Segment Start: Passage for review
Directed by David Cronenberg
Written by Bruce Wagner
Starring Julianne Moore, John Cusack, Robert Pattinson, Mia Wasikowska
A tour into the heart of a Hollywood family chasing celebrity, one another and the
relentless ghosts of their pasts.
I don’t know, it may be the sight of Julianne Moore looking needy and a touch too much helter-skelter that puts me in mind of Magnolia. Different film, different character, same bottle-necked emotional tension just waiting to ejaculate all over everything in its path.
Cronenberg clearly has a man-crush on Robert Pattinson, despite the entirely lukewarm response they received the last time they teamed up, on Cosmopolis, a project that sealed Cronenberg’s reputation as someone who had done great things before and was still really trying to find a new direction. He hadn’t quite convinced us that he was out of those woods last time around, and is not much nearer here either. Look at his CV ladies and gentlemen, and try to convince anyone who has a clue that his recent output is even worthy of his own name.
Here, Cronenberg turns his rather obtuse view to the Hollywood machine and the people in it. Naturally, his stereotypical (some might say, privileged) opinion of his characters says alot more about his thoughts on Hollywood than about the characters themselves who are mostly hollowed out husks of real individuals, to the point where you wonder just how anti-partisan his beliefs are on the subject. As if ringing the bell of emotional mediocrity so that everyone knows he had nothing to do with the leprosy that he is clearly using as inspiration, he is distancing himself by his actions from the industry he inexplicably still benefits from.
Segment End: Passage for review
Answer these questions about the film review:
(a) Who wrote the film?
(b) Which film does the reviewer say the sight of Julianne Moore calls to mind?
(c) On what project did Cronenberg and Robert Pattinson last team up?
Segment Start: Data records
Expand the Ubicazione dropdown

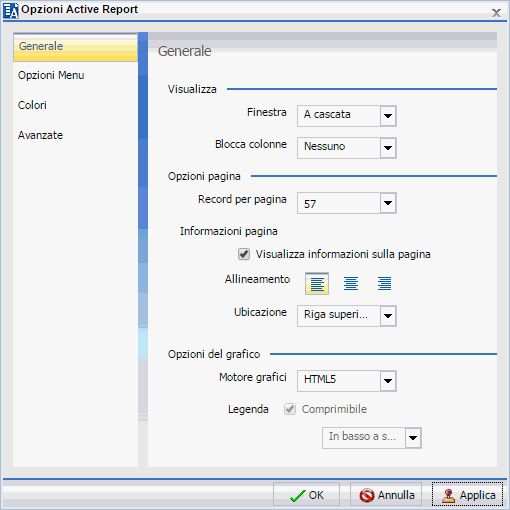tap(388, 316)
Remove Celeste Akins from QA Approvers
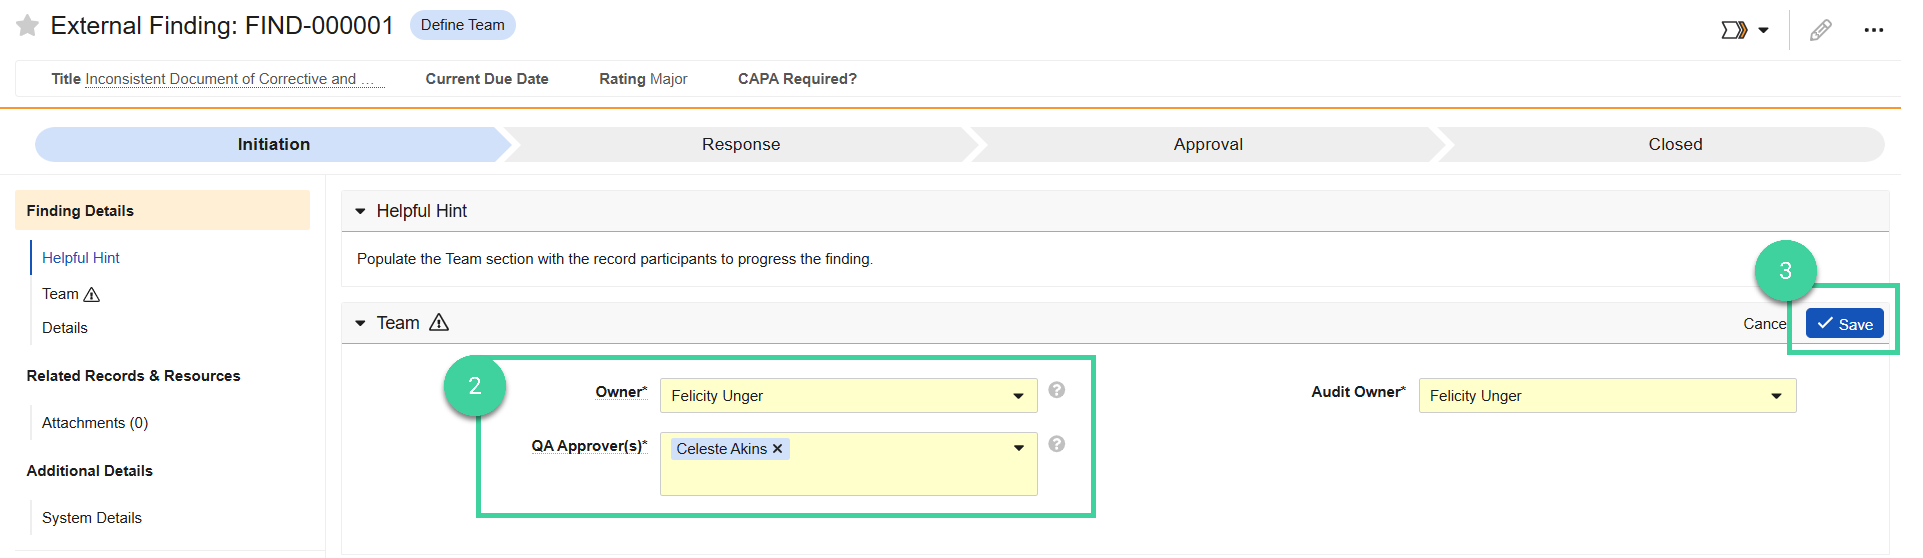The height and width of the screenshot is (558, 1923). (x=777, y=449)
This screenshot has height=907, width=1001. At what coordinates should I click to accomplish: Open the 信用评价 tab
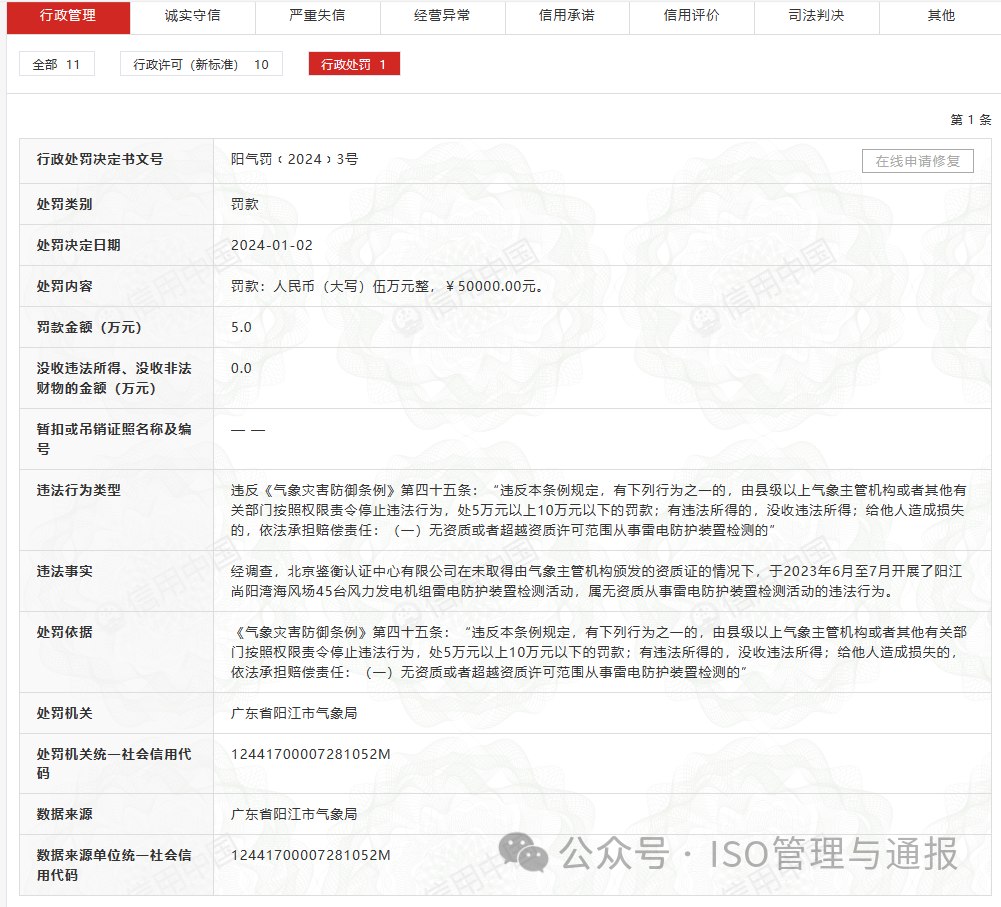click(x=691, y=18)
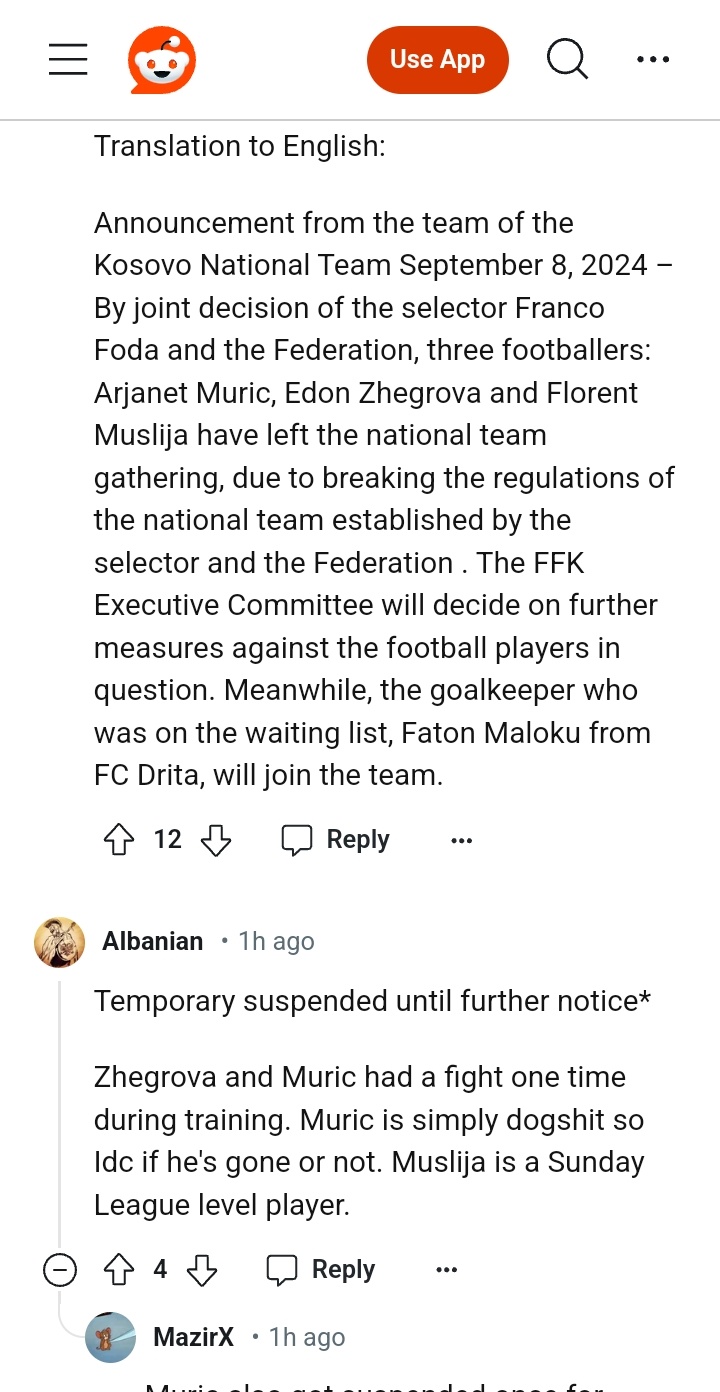Open the hamburger navigation menu
The height and width of the screenshot is (1392, 720).
click(x=68, y=60)
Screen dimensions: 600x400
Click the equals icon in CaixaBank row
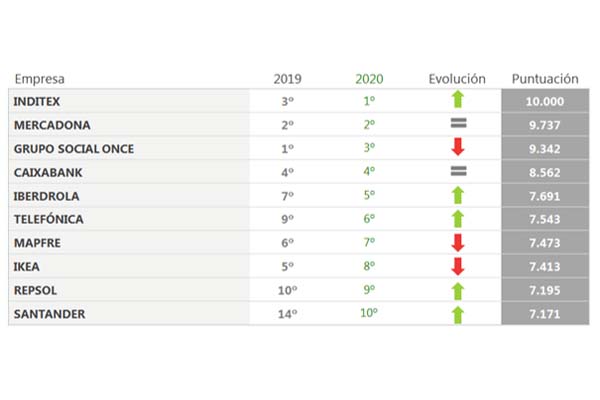(459, 171)
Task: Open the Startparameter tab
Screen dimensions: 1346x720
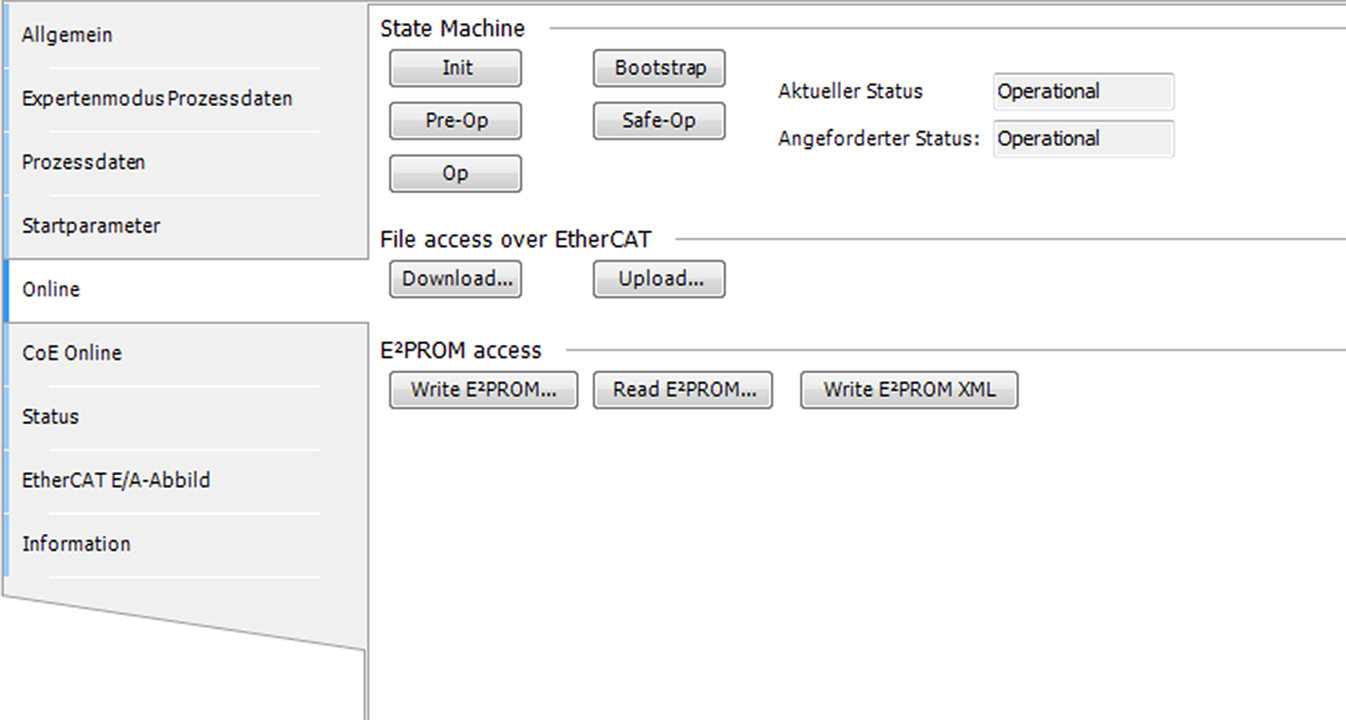Action: pos(91,226)
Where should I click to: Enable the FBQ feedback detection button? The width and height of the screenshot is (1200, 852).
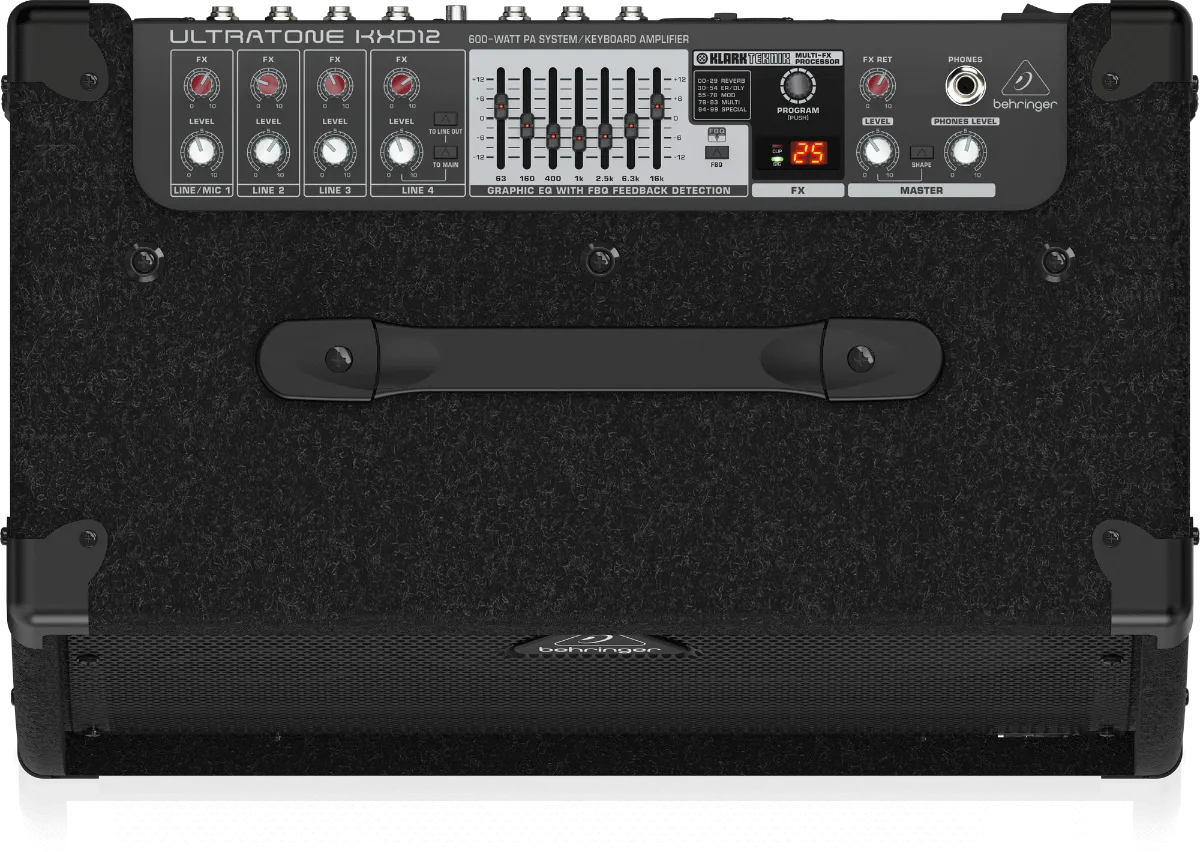point(715,151)
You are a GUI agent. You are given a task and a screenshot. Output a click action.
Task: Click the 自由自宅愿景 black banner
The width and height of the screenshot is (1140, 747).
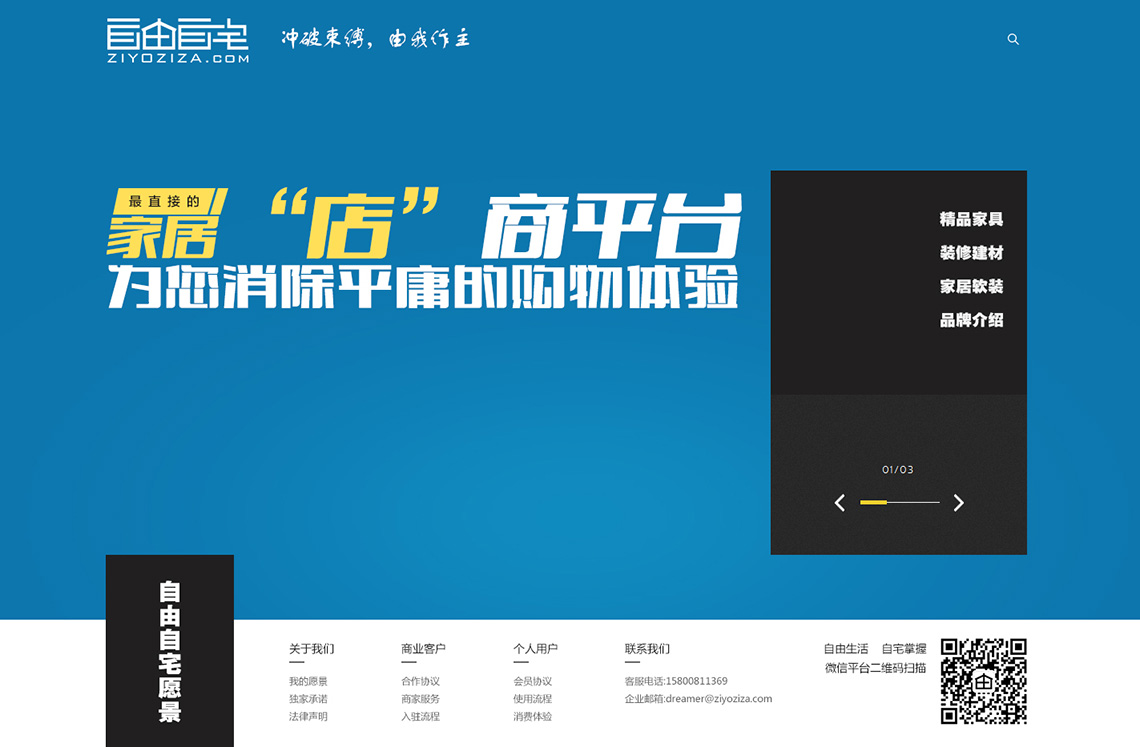click(170, 651)
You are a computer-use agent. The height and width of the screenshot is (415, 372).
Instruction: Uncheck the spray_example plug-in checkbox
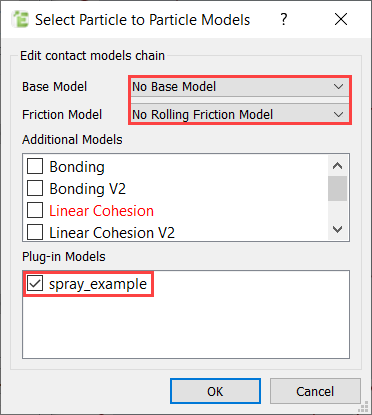(x=35, y=284)
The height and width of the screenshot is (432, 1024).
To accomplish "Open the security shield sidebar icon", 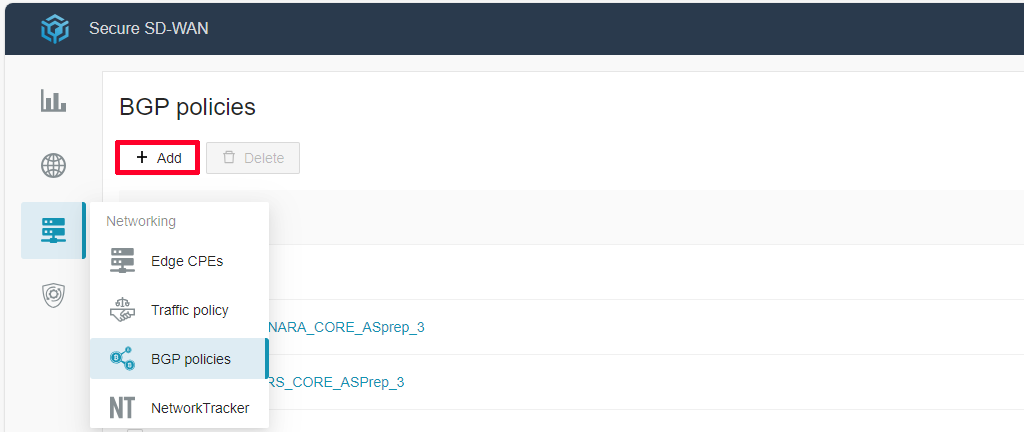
Segment End: Data records
▶ **Response**
(a) Bruce Wagner
(b) Magnolia
(c) Cosmopolis